But none of them did. Most of them had caught glimpses at various times of some large person or animal with tawny yellow hair sitting in that window, but they hadn't cared to investigate.

“Well, we can't do anything about it tonight,” Freddy said. “If this lion is who I think he is, I've got to get him out of there. Of course he may be some lion that really belongs to Mrs. Guffin. I'll have to figure some way to find out—”

“Well, what are you going to do about me?” the chickadee demanded. “Keep me here with all these cannibals?
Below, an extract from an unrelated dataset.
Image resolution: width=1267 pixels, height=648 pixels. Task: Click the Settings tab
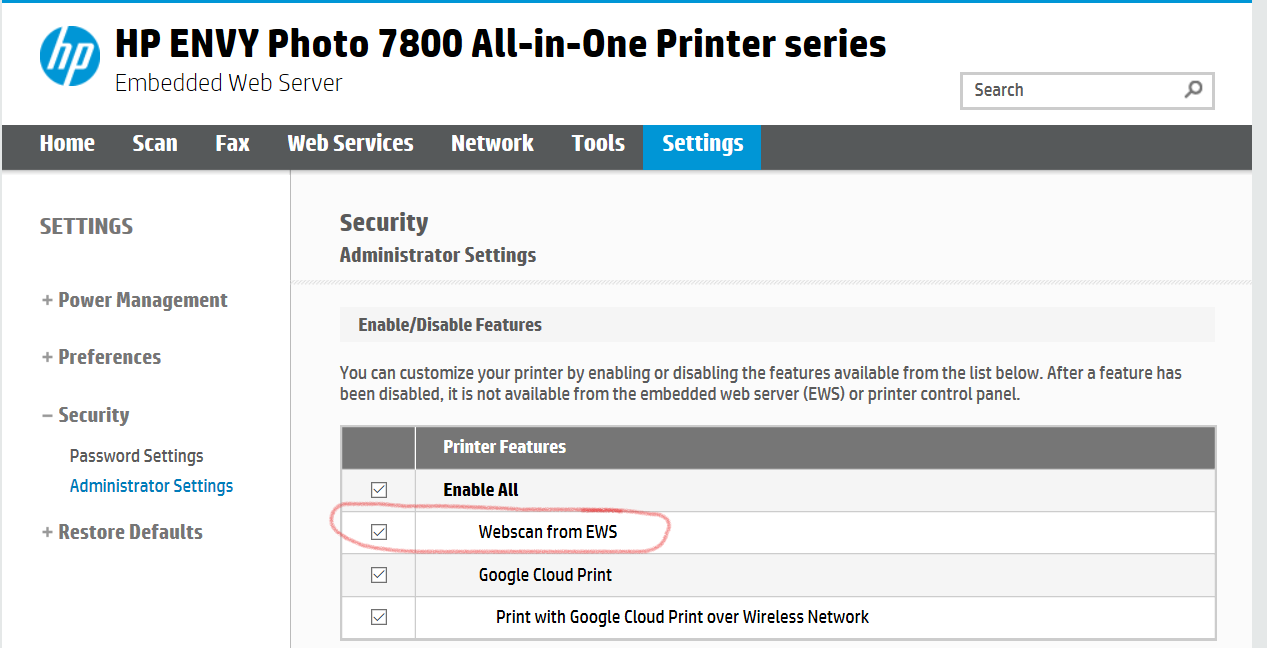[x=702, y=143]
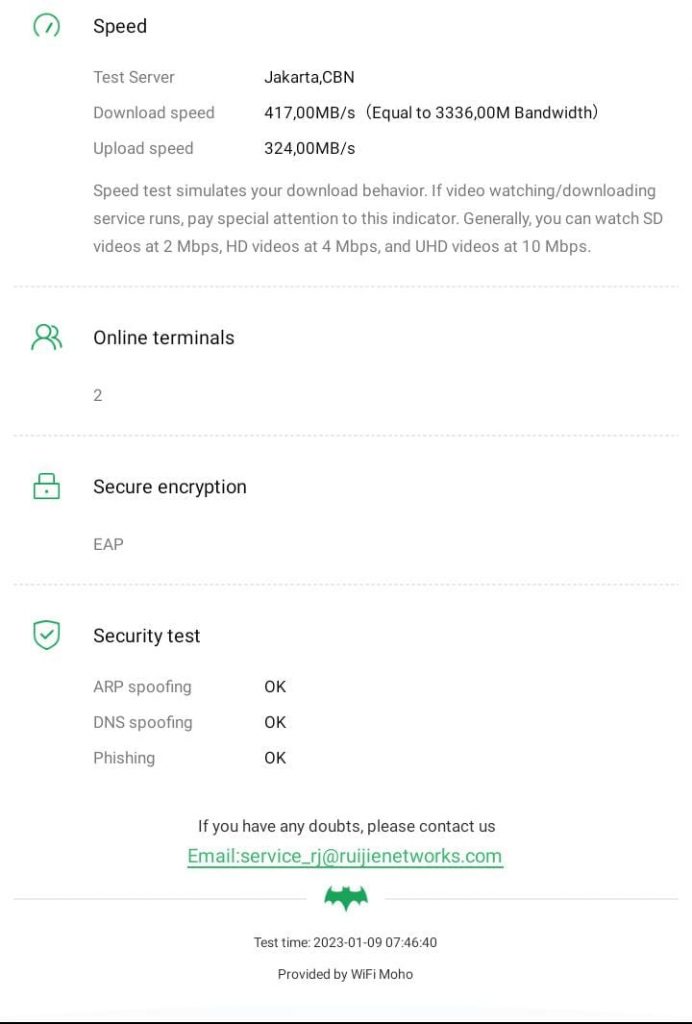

You think you've been so noble and rescued me—well, let me tell you I was safe in that cage, and I wish I was back there now.”

“Oh, good gracious,” said Freddy, “you're the most cantankerous bird, even for a chickadee, I ever saw. You can go home if you want to.” He started to put up the window. “If you've got a home to go to.”

“Of course I've got a home,” said the bird, “but how can I go back there like this? All yellow! Why, my folks won't even recognize me!” And he burst into tears.

“Oh, come on,” said Freddy. “Come on into the bathroom, and I'll see if we can't scrub some of that dye off. Then you can sleep over the radiator tonight. I'll shut the door so the cats won't bother you. And in the morning when you're dry, you can go on home.”

“And a good riddance,” growled Jinx.

Chapter 6

The fourteen cats were pretty sleepy after the first good meal they had had in months, and they curled up in corners and on the dresser and in chairs and under the bed and slept peacefully all night. The chickadee, wet, but in his natural colors again, slept peacefully on the bathroom window sill over the radiator. And Freddy and Jinx slept peacefully in the big bed. It was the last bit of peacefulness any of them had for quite a while.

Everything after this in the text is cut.